Studio album by Johnny Hartman
- Released: March 1959
- Recorded: Dec 1958 or Jan 1959
- Venue: New York City
- Genre: Vocal jazz
- Length: 32:51
- Label: Roost
- Producer: Teddy Reig

Johnny Hartman chronology
| Johnny Hartman Sings...Just You, Just Me (1957) | And I Thought About You (1959) | John Coltrane and Johnny Hartman (1963) |

= And I Thought About You (Johnny Hartman album) =

And I Thought About You is a studio album by American jazz singer Johnny Hartman, released in 1959 by Roost Records. Teddy Reig, owner of Roost, served as producer, and Rudy Traylor did the arrangements. It was the only album Hartman managed to record between December 1956 and his session with John Coltrane in March 1963.

Professional ratings
Review scores
| Source | Rating |
| Allmusic | Star Half star |
| The Penguin Guide to Jazz | Star Half star |

==Reception==

Scott Yanow, reviewing the album at AllMusic, calls Hartman "one of the warmest ballad singers of this century" and says, "his deep baritone voice is well showcased on this 1958 date, which emphasizes slower tempos." Yanow highlights the tracks "To Each His Own," "Little Girl Blue" and "There's a Lull in My Life," stating that Hartman is in "fine form."

■ Raw data ■
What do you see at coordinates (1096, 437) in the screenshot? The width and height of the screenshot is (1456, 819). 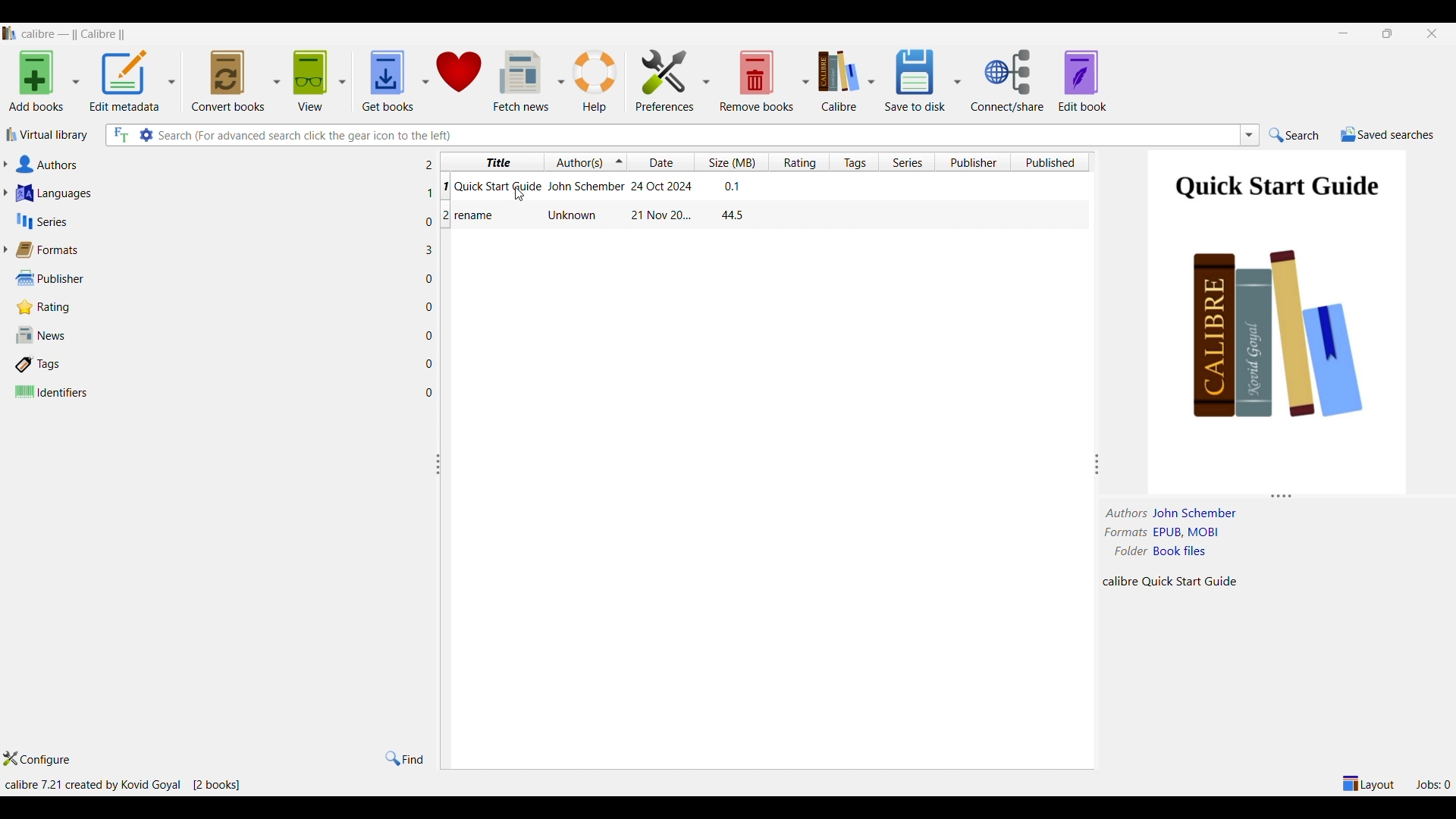 I see `Change width of panels attached to this line` at bounding box center [1096, 437].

■ Prompt ■
Extend the article on the Johnny Hartman album And I Thought About You, starting after its last sentence. The data can be left aside.

■ Exercise response ■
Hartman biographer Gregg Akkerman calls And I Thought About You "an exquisite album" and claims "it contained some of Hartman's best work." Though the album prominently features ballads, Akkerman states that "The take of 'After You've Gone' serves as a reminder that the jazz saxophone section is one of the greatest American contributions to world music and proof that Hartman was capable of swinging with the best." Akkerman also notes that "Little Girl Blue" was "a song Hartman thoroughly enjoyed, as it stayed on his working set list the rest of his life."

When the album was released in 1959, Billboard magazine wrote, "Warm, rich baritone by Hartman on a set of standards with romantic [orchestral] support.... The artist has a distinctive sound."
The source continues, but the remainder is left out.